King's Business School hosts international forum on reimagining marketing strategy to address world's grand challenges

King’s College London

Event helps shape ideas for a special edition of the Journal of the Academy of Marketing Science

An image of Maura Scott, wearing a black dress, speaking to an audience sitting in a lecture theatre
Maura Scott (Florida State University and JAMS special edition co-editor), delivers a keynote address.

King's Business School hosted a gathering of marketing thought leaders to discuss how marketing strategy could be re-imagined to make a meaningful contribution to a better world. The JAMS Thought Leadership Forum was attended by leading international scholars and a panel of industry practitioners and was designed to stimulate new ideas and discussion ahead of a special edition of the Journal of the Academy of Marketing Science (JAMS).

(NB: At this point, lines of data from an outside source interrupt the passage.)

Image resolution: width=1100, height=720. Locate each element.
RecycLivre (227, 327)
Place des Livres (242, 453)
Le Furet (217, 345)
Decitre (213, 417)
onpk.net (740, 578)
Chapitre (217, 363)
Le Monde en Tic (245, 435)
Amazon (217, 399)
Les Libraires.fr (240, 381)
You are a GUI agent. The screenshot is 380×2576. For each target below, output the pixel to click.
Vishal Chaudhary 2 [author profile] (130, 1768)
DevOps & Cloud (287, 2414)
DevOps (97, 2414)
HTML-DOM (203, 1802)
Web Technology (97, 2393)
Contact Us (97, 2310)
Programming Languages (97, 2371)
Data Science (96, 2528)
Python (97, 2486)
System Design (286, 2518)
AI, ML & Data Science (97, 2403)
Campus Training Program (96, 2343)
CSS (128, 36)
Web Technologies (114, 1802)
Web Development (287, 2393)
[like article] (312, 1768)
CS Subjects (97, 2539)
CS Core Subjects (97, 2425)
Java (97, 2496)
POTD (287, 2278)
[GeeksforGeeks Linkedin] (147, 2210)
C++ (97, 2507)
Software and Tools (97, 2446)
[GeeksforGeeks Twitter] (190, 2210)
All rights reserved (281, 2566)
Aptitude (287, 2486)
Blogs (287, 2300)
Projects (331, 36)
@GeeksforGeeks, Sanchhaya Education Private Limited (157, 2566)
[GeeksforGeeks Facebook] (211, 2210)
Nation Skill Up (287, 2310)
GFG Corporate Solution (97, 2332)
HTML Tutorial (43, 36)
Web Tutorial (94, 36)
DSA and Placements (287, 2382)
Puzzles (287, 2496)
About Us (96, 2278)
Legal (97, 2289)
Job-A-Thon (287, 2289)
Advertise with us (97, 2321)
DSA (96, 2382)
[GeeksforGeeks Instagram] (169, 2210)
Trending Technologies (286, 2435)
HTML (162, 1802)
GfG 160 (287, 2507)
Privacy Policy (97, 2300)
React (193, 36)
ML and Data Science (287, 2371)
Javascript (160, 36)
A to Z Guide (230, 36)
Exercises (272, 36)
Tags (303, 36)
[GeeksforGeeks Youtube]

The two-day forum featured presentations of more than 20 papers proposing a range of ideas that can help marketers to address big issues, from improving the representation of disabled people in advertising, neutralising the role played by FOMO (Fear of Missing Out) in risky financial behaviour, and developing alternatives to the current dominant sharing economy model.

Many marketers are inspired by their potential to have a positive impact on the world around them through their work, but sometimes the result is superficial initiatives resulting in accusations of 'greenwashing' rather than real change. The JAMS Thought Leadership Forum and the associated special issue in JAMS are designed to help address that through peer-reviewed research that builds our understanding of how we actually behave when faced with choices as consumers, rather than how we would like to behave.– Kirk Plangger, Matteo Montecchi and Ko de Ruyter, JAMS Thought Leadership Forum organising committee, co-guest editors & members of the King's Business School Marketing subject group.

Warwick Hunt, Managing Partner of PwC and King's Business School Advisory Board Chair shared his insight on the changing expectations of businesses and the event also included a panel of industry practitioners discussing what transparency means to their organisations.

Two men are seated in front of an audience at an event.  They are engaged in lively conversation and one gestures with his hands as he leans towards a microphone.
The industry panel included Ella Chalfon, Managing Director, Sustainable Finance, Nomura International; Rupert Pearce and Hannah Cool, ESG Technology leaders at Rewired.Earth, the new sustainability disclosure and dialogue platform and Peter Doveren, Partnerships Specialist at the Royal Society for the Prevention of Cruelty to Animals (RSPCA).